§ PASSAGE PROVIDED:
Member of the Wisconsin Senate from the 1st district
- In office January 6, 1851 – January 3, 1853
- Preceded by: Lemuel Goodell
- Succeeded by: Horatio N. Smith

Member of the Wisconsin State Assembly from the Outagamie County district
- In office January 5, 1857 – January 4, 1858
- Preceded by: Position established
- Succeeded by: Perry H. Smith

Personal details
- Born: December 11, 1819 Canton, New York, U.S.
- Died: March 17, 1880 (aged 60) Appleton, Wisconsin, U.S.
- Resting place: Riverside Cemetery, Appleton
- Party: Democratic
- Spouse: Cynthia F. Foote ​ ​(m. 1848⁠–⁠1880)​
- Children: Alice F. (Reid); ^{(b. 1852; died 1892)}; Edward Conkey; ^{(b. 1854; died 1882)}; Helen Byrd (Barnes); ^{(b. 1858; died 1935)}; 1 other (died young);
- Relatives: John Bannister (half-brother); Lyman E. Barnes (son-in-law);
- Profession: surveyor, businessman

Military service
- Allegiance: United States
- Branch/service: United States Volunteers Union Army
- Years of service: 1862–1865
- Rank: Captain, USV
- Unit: 3rd Reg. Wis. Vol. Cavalry
- Battles/wars: American Civil War

= Theodore Conkey =

19th century American pioneer and politician

Theodore Conkey (December 11, 1819 – March 17, 1880) was an American surveyor, businessman, Democratic politician, and Wisconsin pioneer. Working as a surveyor with Albert Gallatin Ellis, he was responsible for many of the early surveys of northern Wisconsin and was one of the earliest settlers of what is now Appleton, Wisconsin. He was an early member of the Wisconsin Senate and Wisconsin State Assembly, representing the 1st Senate district in the 1851 and 1852 terms, and representing Outagamie County in the 1857 Assembly. He also served as a Union Army cavalry officer during the American Civil War.

==Biography==
Theodore Conkey was born in Canton, New York. He left his father's farm in 1841, moving first to Fond du Lac, in the Wisconsin Territory, then settling for a year in Madison, where he taught school. He returned to Fond du Lac and took up a new career in civil engineering, where he conducted U.S. government surveys of land in Wisconsin. As a surveyor, he apprenticed under Albert Gallatin Ellis, who had been surveyor general of the Wisconsin and Iowa district. Together, they surveyed large tracts of northern Wisconsin.

§ TASKS TO CARRY OUT:
1. In the Theodore Conkey article, what does the opening sentence of the main text call him? List each description.
2. Duplicate a stretch of the Theodore Conkey article word for word. Begin at the words "Member of the Wisconsin State" and stop after "New York, U.S.".
3. Pick up the Theodore Conkey article after its last sentence and keep writing.
The material that comes next is from a different source than the Theodore Conkey article.

§ SUPPLIED DATA:
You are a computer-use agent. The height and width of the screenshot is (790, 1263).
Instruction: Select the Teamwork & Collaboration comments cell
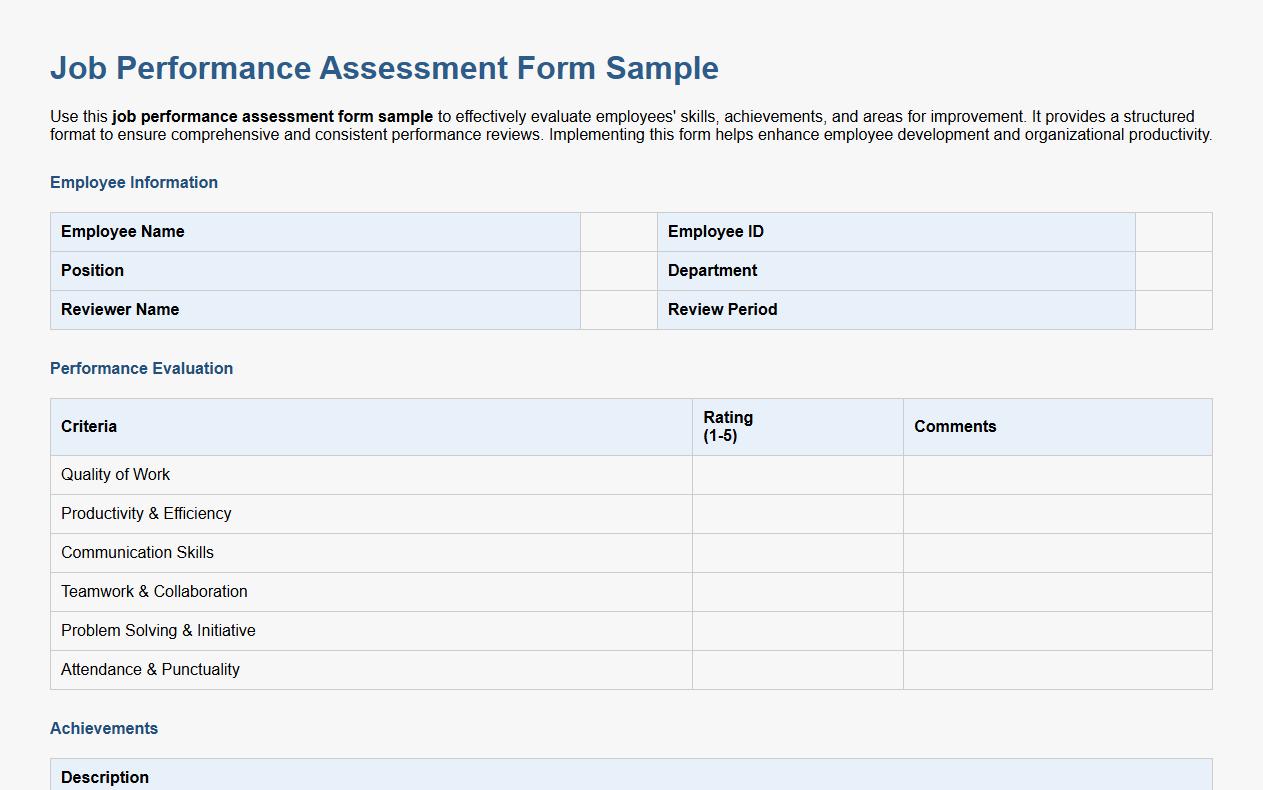point(1056,591)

§ ANSWER LIST:
1.
surveyor
businessman
Democratic politician
Wisconsin pioneer

2.
Member of the Wisconsin State Assembly from the Outagamie County district
- In office January 5, 1857 – January 4, 1858
- Preceded by: Position established
- Succeeded by: Perry H. Smith

Personal details
- Born: December 11, 1819 Canton, New York, U.S.

3.
Conkey determined that the Grand Chute rapids would provide an ideal source for water-power, and in early 1849, in partnership with Morgan Lewis Martin and Abraham B. Bowen, they selected a tract of land on the north side of the Fox River to start a village. Conkey surveyed and platted the land where the city would be built, and in July 1849, moved his family to the area, becoming one of the original pioneers of Appleton, Wisconsin. Conkey constructed a saw mill, and performed contract construction projects in the area. He was invested in improvements on the Fox and Wisconsin Rivers, partnering again with Morgan Lewis Martin.

In 1861, at news of the outbreak of the American Civil War, Conkey sold his mill and decided to help raise a company of men for the Union Army. His volunteers were incorporated into the 3rd Wisconsin Volunteer Cavalry Regiment as Company I, and Conkey was named Captain of that company. The regiment was attached to the Army of the Frontier and served almost the entire war in Missouri, Kansas, and Arkansas. He mustered out of the service as lieutenant colonel of the regiment a few months after the close of the war.

He returned to Wisconsin November 1865 and resumed the milling business, investing with Charles Pfennig. On his partner's death, Conkey bought out the other investors. He invested in enlarging and improving the mill, and was involved in running it until 1879, when he sold to Kimblerly, Clark & Co. Conkey effectively retired from business after this sale.

==Political career==
Conkey was a member of the Wisconsin Senate from 1851 to 1852. Perhaps his most important legislative contribution in the Senate was his act in 1851 to split off the western part of Brown county and create a new county named "Outagamie." Conkey later represented Outagamie county in the Wisconsin Assembly in 1857. He also served on the Appleton City Council and on the Outagamie County Board. He was a Democrat.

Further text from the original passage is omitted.